My eyes open and for a moment, I am in “let’s go” mode. Then, I remember: it’s Saturday! The slow, languid feeling that is the very essence of Saturday mornings past settles in. I burrow deeper into my warm bed, savouring memories of those mornings as a kid.
My brothers and I would get up and pad, barefoot and in our pajamas, to the living room to watch cartoons. All week we looked forward to seeing what Fred, Wilma, Betty and Barney would be up to. Finally, there was Fred at work at the Bedrock quarry. The quitting time signal would blare and the big moment came when, in unison with Fred and each other, we belted out, “Yabba-dabba-doo”! Then we’d sing the theme song (Flinstones, meet the Flinstones. They’re modern, stone-age family) as we watched them all pile into the car and head to the drive-in theatre.
When we got hungry, we headed to the kitchen for breakfast. We sat at the table, still barefoot and in our pajamas, and watched the milk turn pink (or blue or green) from the Froot Loops cereal floating in our bowls. After breakfast, we could watch more TV, loaf around the house or head outside to find friends.

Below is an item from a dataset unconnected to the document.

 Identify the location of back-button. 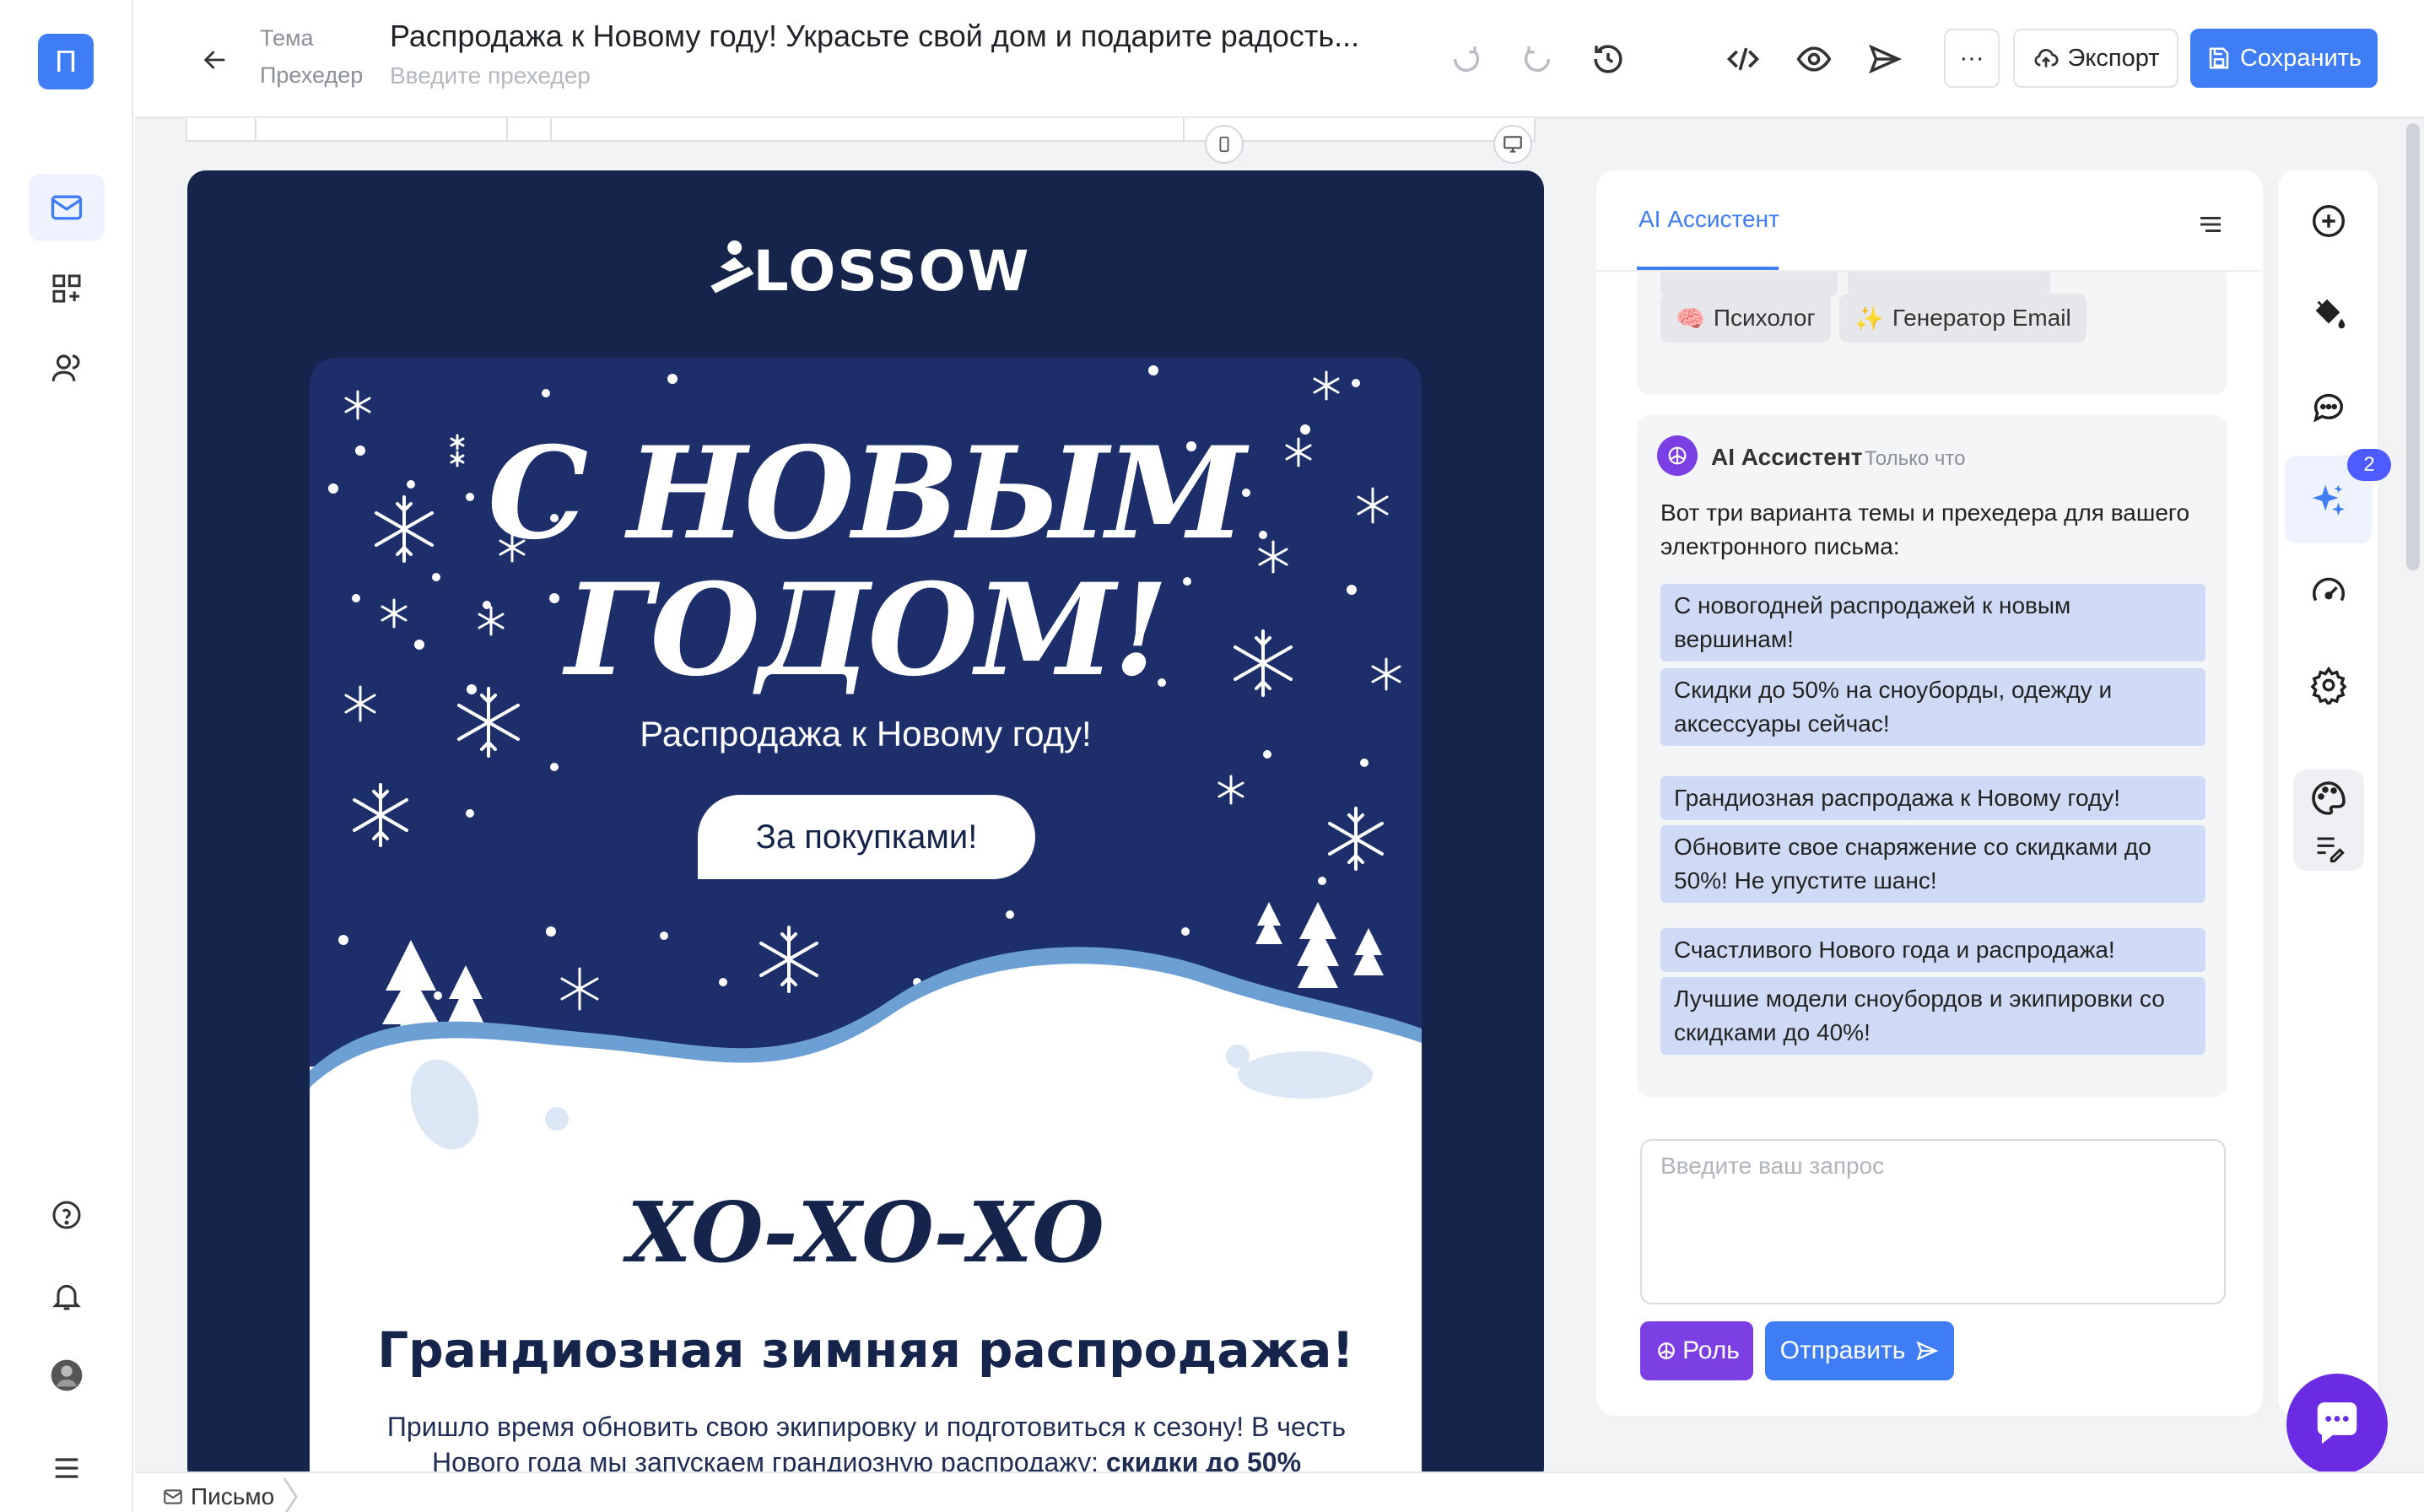
(215, 60).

Somewhere in the intervening years, everything changed. Relaxing and doing nothing went out of fashion. Worse – it was scoffed at. Adults became hard-wired to constantly be “doing” something. The hours in our days were filled from the moment we woke until we hit the pillow again at the end of the day. And not only did we have to be doing something, we had to be the best at it – at least our own personal best. There was no time to contemplate life and no room for mediocrity.
But we still weren’t satisfied. We then inflicted this harried, over-scheduled way of life on our kids. Instead of cartoons, bare feet and pjs, on Saturday mornings they packed their hockey duffle bags, hurried to get to swim lessons or got ready for whatever extracurricular activity was the flavour of the day. Until now.

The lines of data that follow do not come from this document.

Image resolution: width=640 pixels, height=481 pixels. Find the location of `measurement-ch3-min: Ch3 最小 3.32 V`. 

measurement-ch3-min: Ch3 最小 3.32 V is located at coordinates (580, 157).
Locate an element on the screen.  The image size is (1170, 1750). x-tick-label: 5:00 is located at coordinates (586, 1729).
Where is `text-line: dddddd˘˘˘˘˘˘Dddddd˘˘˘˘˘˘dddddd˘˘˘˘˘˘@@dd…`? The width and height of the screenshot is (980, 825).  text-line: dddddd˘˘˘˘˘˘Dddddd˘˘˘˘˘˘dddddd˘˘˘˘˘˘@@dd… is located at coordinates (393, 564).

For much of this year, we’ve been forced to slow down. Many of us are working from home. Gatherings are prohibited. Stores, restaurants, gyms, theatres and other businesses are closed or restricted to essential services. It’s been hard on everyone for one reason or another. But maybe, just maybe, we can rediscover the art of whiling away some of that extra time on our hands by doing exactly what we want to do.
And I realize that what I want to do right now is have a nice mug of coffee – or maybe two – while I read the newspaper at my leisure. So I’m going to head to the kitchen to do just that. How will you spend your Saturday morning?